Wednesday, June 4, 2014

Elena Lavorato Gets to Know Exhibiting Artist Nate Burbeck

 Many of your paintings could be photographs, why does painting these scenes make them better? 
 Firstly, I'm not technically proficient enough to realize these works as photographs, but in truth I actually prefer them as  paintings. Painting allows for a certain amount of flexibility and I think it more easily opens up the possibilities for what can be done. I also enjoy the challenge that painting presents - to be able to depict what I'm trying to create in a convincing fashion. It's not automatic either and it takes time to accomplish that goal but I enjoy the process.
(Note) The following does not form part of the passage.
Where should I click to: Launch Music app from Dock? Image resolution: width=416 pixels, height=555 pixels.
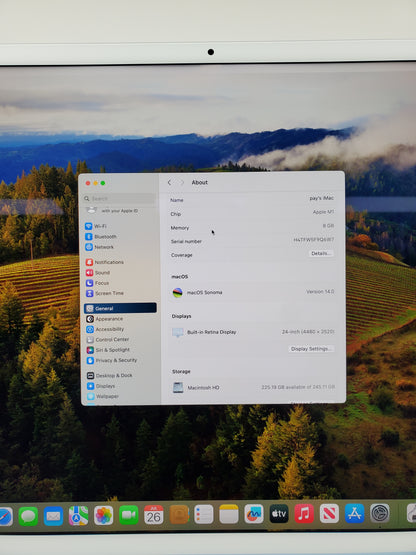pyautogui.click(x=304, y=514)
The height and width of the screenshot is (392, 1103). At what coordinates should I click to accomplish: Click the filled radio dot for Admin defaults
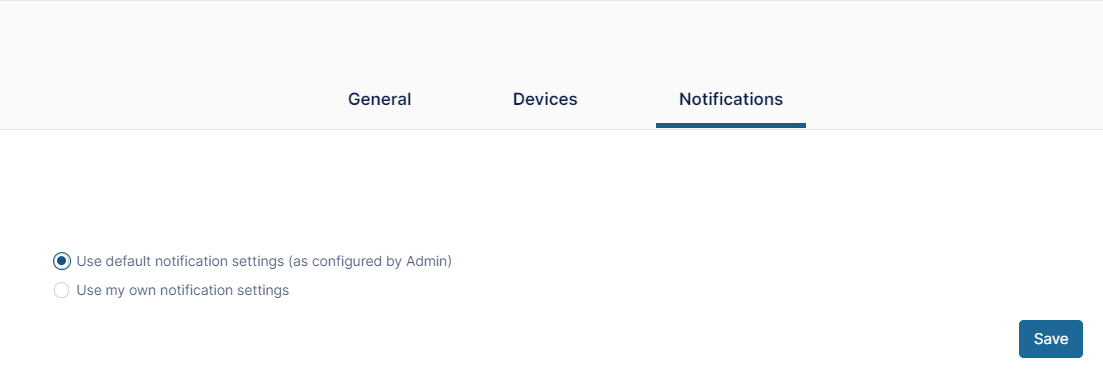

What do the smoke, balls, glowing light, and other surrealistic elements applied to everyday scenes represent?
They don't really have a ton of specific meaning to me in that one thing means this and another thing means something different, these elements are more there to give the paintings a surreal or psychological edge. Overall I'd say there's no one correct way to read each painting, the onus is on the viewer to fill in the gaps of meaning for themselves. And that's really what I'm most interested in for these paintings. Different people have different interpretations depending on how they see the work and what experiences they bring to it.

Do you personally know most of the people in your paintings, especially the ones with close up and detailed views of the faces?
For the most part yes. I prefer to have actual people pose for me (who I will photograph and use as reference for a given painting) and those people tend to be friends or people I know. There are some instances where I've had to use images from various online sources but ideally I try to find friends to pose for me.
 I’m curious to know if you were bored or dissatisfied as a child growing up in the Midwest and the things you saw made you fantasize about a more interesting world? Such as, what if there were reflective metallic balls over this field?
No, I wouldn't say I was bored with my surroundings growing up in the Midwest. Things were pretty normal, for whatever that's worth. My interest in these kinds of typical middle American settings has only really come up more recently, say in the last five years or so, and I think it mostly is just a result of working with what I see around me. There are interesting things to see here in flyover country, you just have to be willing to look.

 How old were you when you began to paint and what were your ideas or themes like then?
I've been doing art related things every since I was little, though that was mostly doodling and drawing. I got into painting somewhat late (I guess) when I was in my junior year at college. When I was first starting out with my own ideas I was more interested in symbolism, everything had a specific meaning. But now things are more generic, in the sense that I don't ascribe those attributes to what I paint, things are more open ended now. 

 I read your CV, can you elaborate on when you say …creating tension between what is familiar and what is distinctly surreal. I’m wondering because for me personally I get a dreamlike or calming feeling from your work and I was hoping you could tell me a bit more about the aspect of tension.

    I'd say there's some tension in the work but not all in equal measure. Mostly what I'm getting at with that is that there's a strange mix in my paintings, where most of the settings are familiar, maybe even uninspiring, everyday landscapes but within these seemingly mundane settings there's something strange going on, those elements that give the paintings a surreal or psychological edge. So there's a tension in having to reconcile with those two things that are existing in the same space. And like I said this isn't all in equal measure, there are some paintings that have more direct tension and even violent aspects - example, Highlands Ranch, Colorado - whereas others might be a little more quietly mysterious and not so jarring - as in Robbinsdale, Minnesota, etc. 
What art do you have hanging on your walls? 
 Umm, well mostly my paintings at the moment. I would have more art from other artist friends of mine but I just don't have a whole lot of space to do that right now. I have a sculptural wall piece from an artist friend that's currently living inside a box in my studio, eventually I'm planning on displaying it. I do however have a small, growing collection of art books that I'm pretty proud of, if that counts.
What are you working on now?
More painting! Currently I'm working on a larger piece that is based off of some photos I took on a weekend trip to Fort Dodge, Iowa. I'm excited to see how it will turn out.